## Passage
* BEGIN *
The reasons for this are pretty obvious – thinner, lighter laptops, and greater density of connectors for workstations.
My first experience with the USB-C connector type was last year when I purchased an HP zBook Studio (it features 2x Thunderbolt 3 ports). At that time, there weren’t a lot of USB-C devices.
Then, of course, Apple released the new MacBook Pro which only features Thunderbolt 3 ports – which use the USB-C connector (Thunderbolt can handle the USB protocol) and the popularity of USB-C devices, adapters & cabling has predictably risen.
Since I travel a lot, I’ve been looking for something that was small & superfast. While Lacie, G-Tech and others offer turnkey solutions for this sort of thing, I didn’t want to pay a premium for a portable drive, so I went looking for a case that I could populate myself.
I soon discovered the Mediasonic ProRaid 2-Bay USB C enclosure.
This nifty little enclosure features 2 bays that can be filled with regular 2.5″ mechanical drives or 7 & 9.5mm SSDs. It features a single USB-C connector and a power connector. If a USB-C port, or in my case Thunderbolt 3 port on my zBook Studio spits out enough power, it can be bus powered with no need for external power – which is nice for a RAID.
Not wanting to break the bank, I saved $30/drive and didn’t order my go to Samsung 850 SSDs, but instead ordered two 480GB PNY SSDs, which are pretty popular too.
Prior to installing the drives, I used the little dip-switches inside the case to configure the built-in RAID controller to RAID 0 – but it can also be configured as RAID 1, JBOD or Single Disk (meaning with two disks installed each will mount as a separate drive).
* END *
## Raw data
* BEGIN *
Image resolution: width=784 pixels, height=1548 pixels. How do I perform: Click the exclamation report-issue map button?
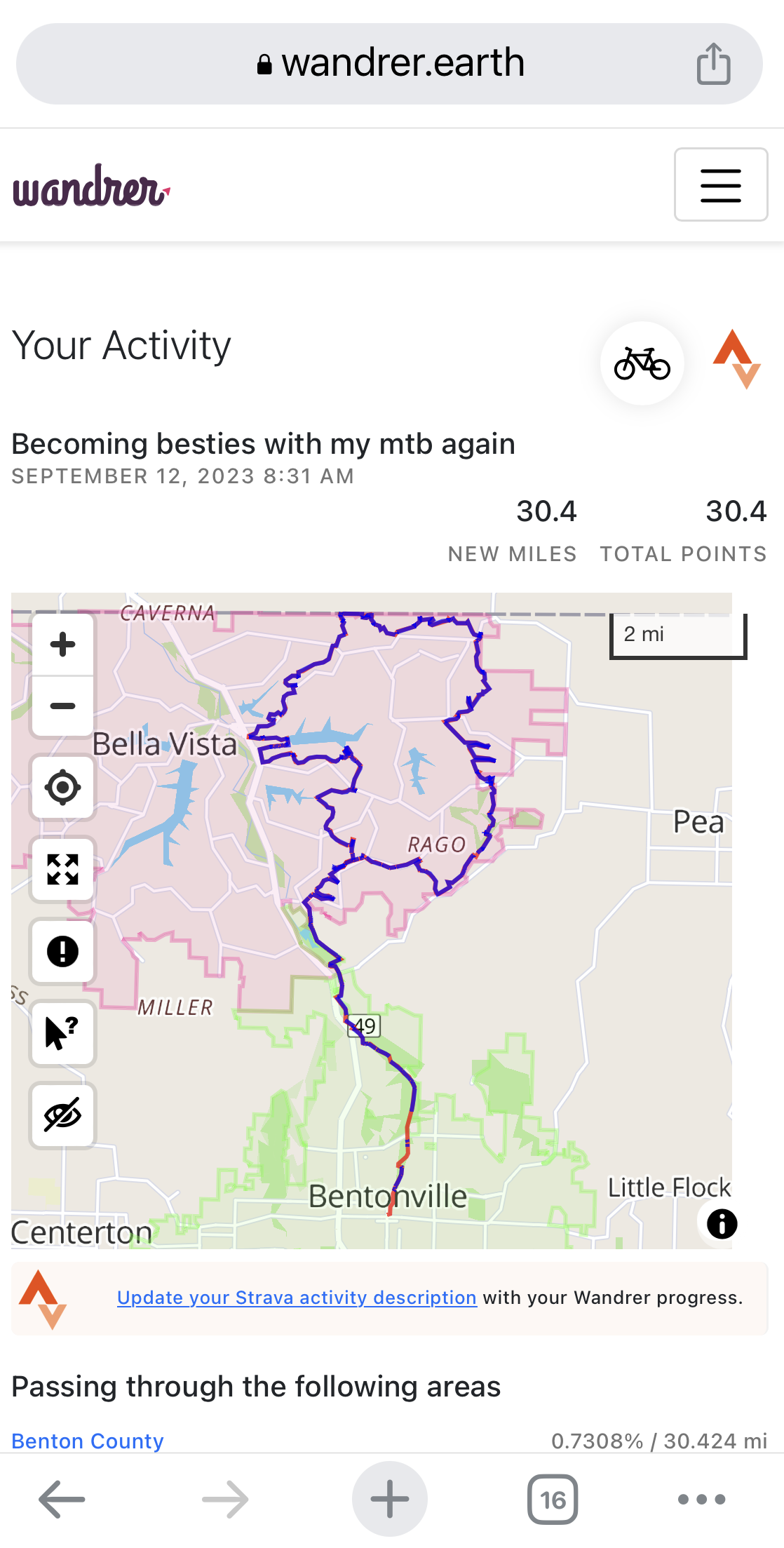tap(62, 952)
* END *
Return the part of the USB-C enclosure text that opens with the words containing "Since I travel" and closes with "could populate myself.", copied word for word. The data has nothing to do with the USB-C enclosure text.

## Exercise response
Since I travel a lot, I’ve been looking for something that was small & superfast. While Lacie, G-Tech and others offer turnkey solutions for this sort of thing, I didn’t want to pay a premium for a portable drive, so I went looking for a case that I could populate myself.